Embrione impiantato nell'utero sbagliato

L'errore è avvenuto al Centro di procreazione medicalmente assistita dell'ospedale San Raffaele di Milano.
MILANO - A causa di un errore umano, nel luglio scorso è stato impiantato a una donna un embrione di un'altra coppia.
L'errore è avvenuto al Centro di procreazione medicalmente assistita dell'ospedale San Raffaele di Milano.
A riportare la vicenda è oggi il quotidiano La Repubblica. Per questo motivo, due giorni fa la Regione Lombardia e il ministero della Salute hanno fermato per 15 giorni il laboratorio di Embriologia del Centro.
L'incidente - spiega una relazione del 27 luglio citata da La Repubblica - è della mattina del 23 luglio ed è stato scoperto dopo pochi minuti: "Al termine della procedura, il biologo testimone ha nuovamente consultato il programma operatorio e ha rilevato che la paziente (...) risultava essere la seconda paziente prevista nella lista giornaliera. L'errore è stato pertanto riconosciuto immediatamente dopo il completamento del transfer".

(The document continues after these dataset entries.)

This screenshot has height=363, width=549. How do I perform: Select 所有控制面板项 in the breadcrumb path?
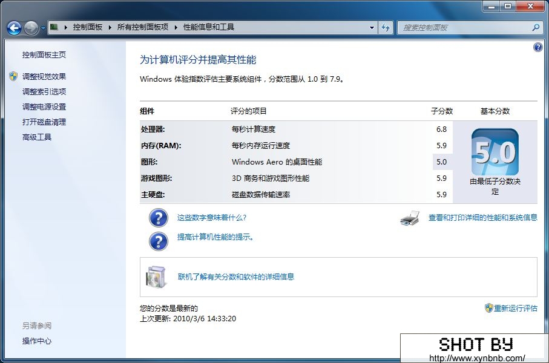143,27
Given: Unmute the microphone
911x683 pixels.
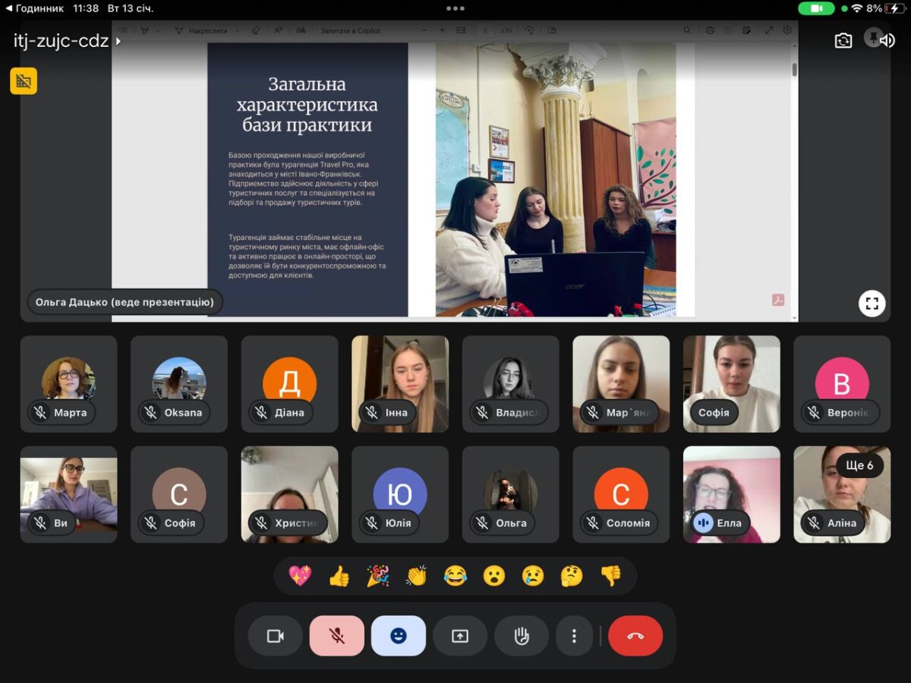Looking at the screenshot, I should (336, 636).
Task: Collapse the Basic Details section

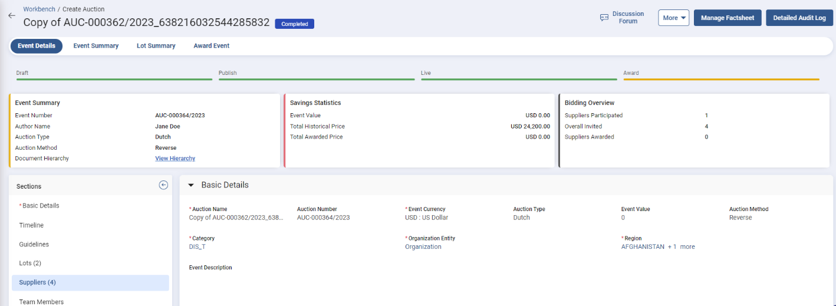Action: (190, 185)
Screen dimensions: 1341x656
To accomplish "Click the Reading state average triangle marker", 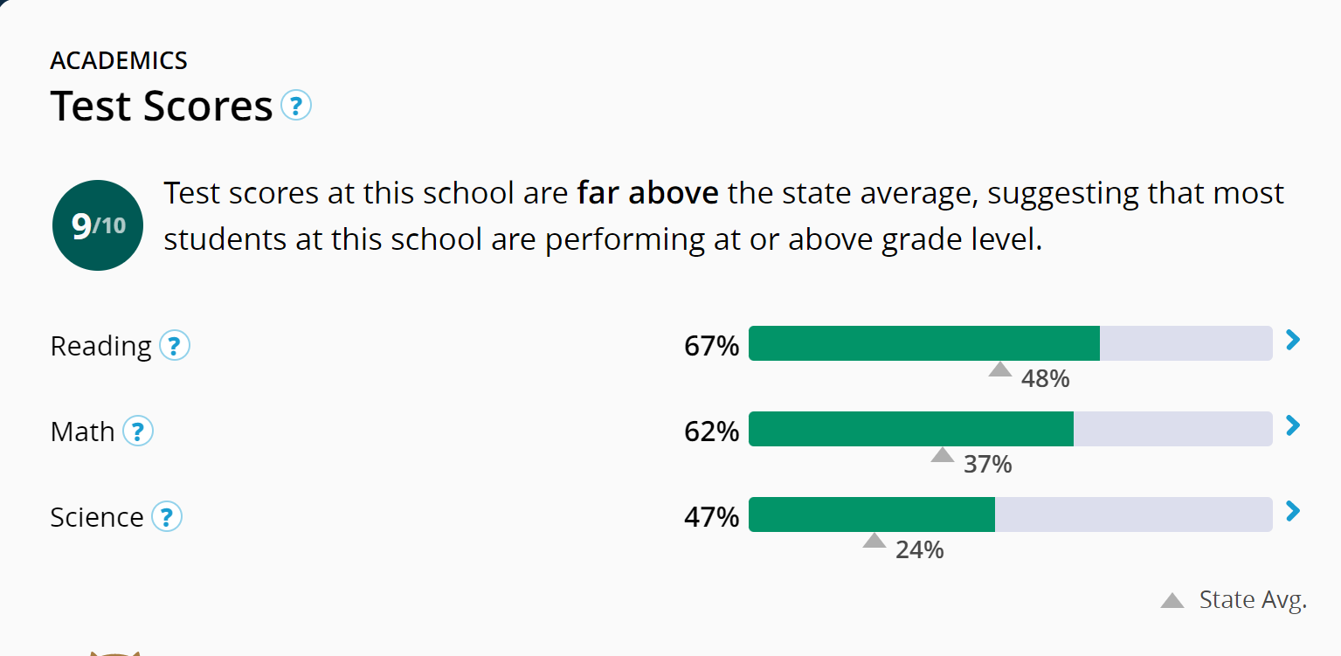I will click(999, 369).
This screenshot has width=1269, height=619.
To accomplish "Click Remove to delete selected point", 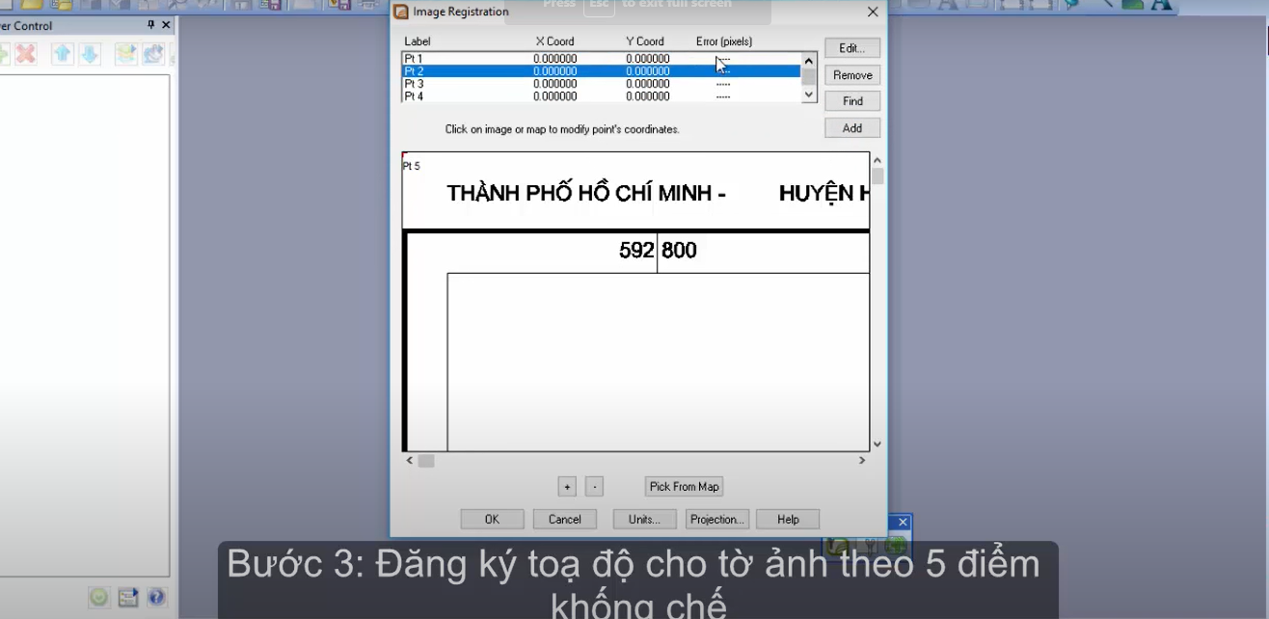I will click(851, 75).
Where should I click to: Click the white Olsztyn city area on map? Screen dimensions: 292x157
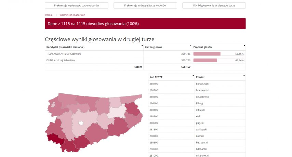coord(81,123)
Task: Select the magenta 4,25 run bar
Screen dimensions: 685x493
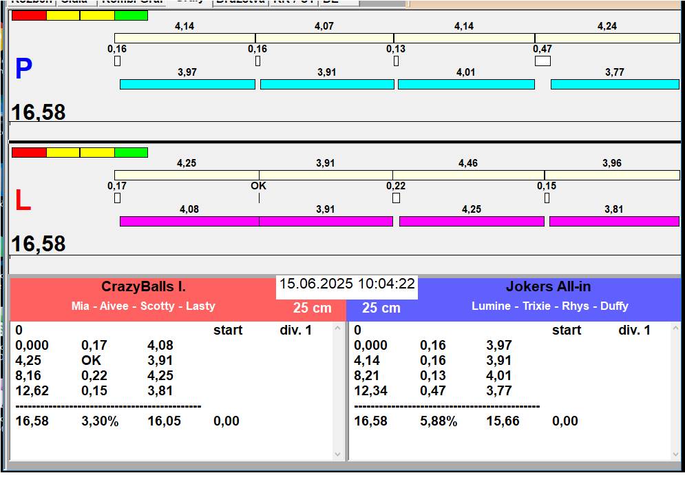Action: (x=472, y=221)
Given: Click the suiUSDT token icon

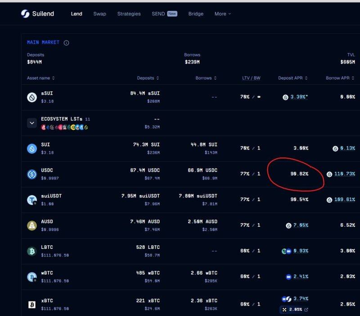Looking at the screenshot, I should [32, 200].
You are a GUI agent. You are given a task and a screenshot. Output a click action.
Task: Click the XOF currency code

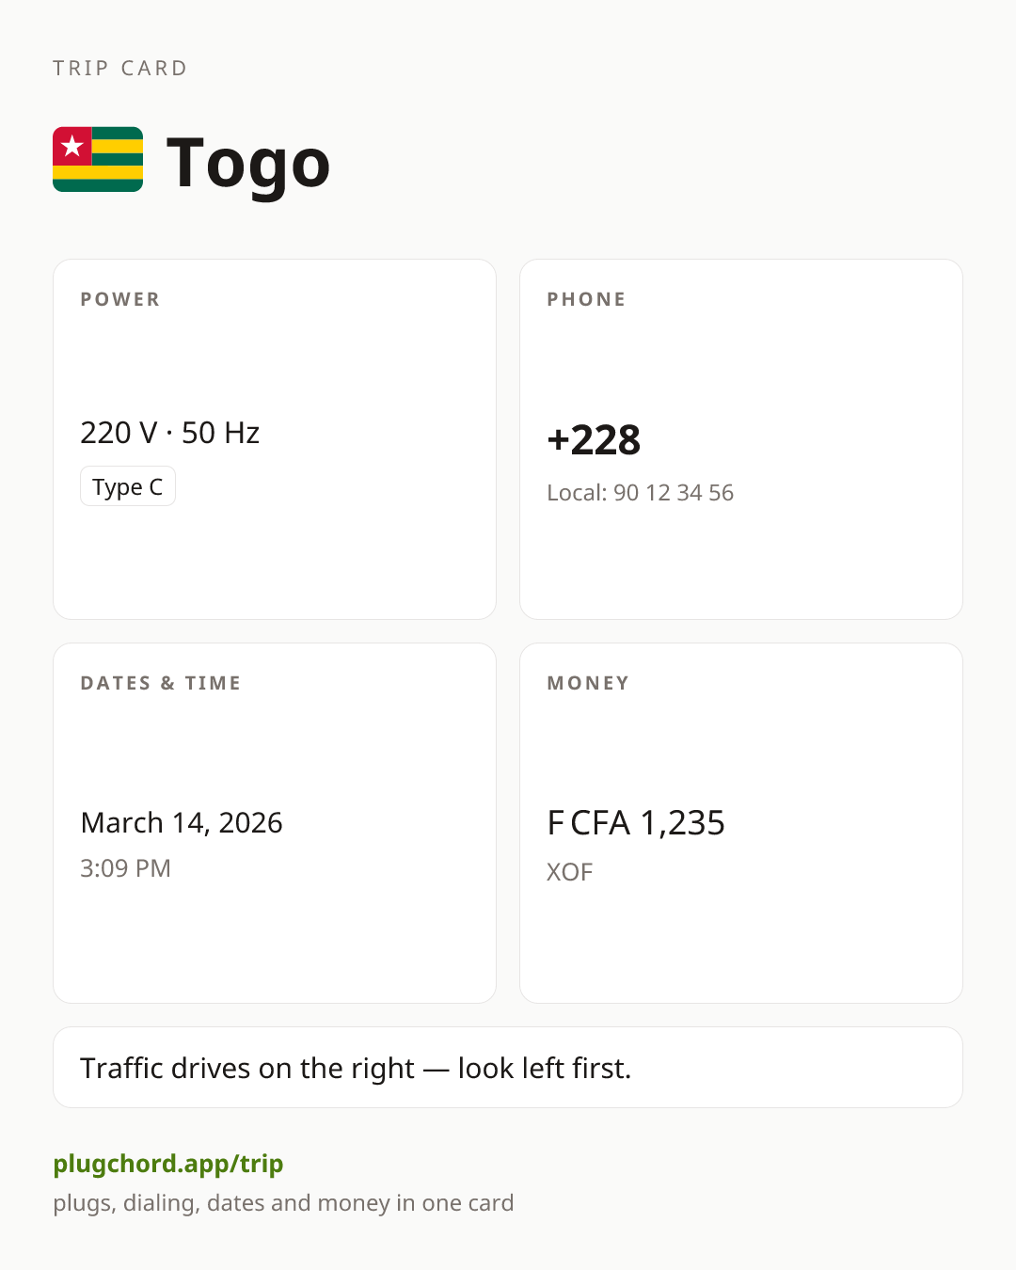tap(570, 872)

La donna a cui è stato impiantato l'embrione sbagliato e il compagno, una volta appreso dell'errore, hanno acconsentito "a procedere a una aspirazione endometriale per ridurre, per quanto ragionevolmente possibile, il rischio di prosecuzione del processo di impianto".
L'altra coppia, il cui embrione è stato erroneamente impiantato, non è stata avvertita subito per evitare stress perché alla donna è stato eseguito il transfer di un'embrione, questa volta corretto, il giorno dopo.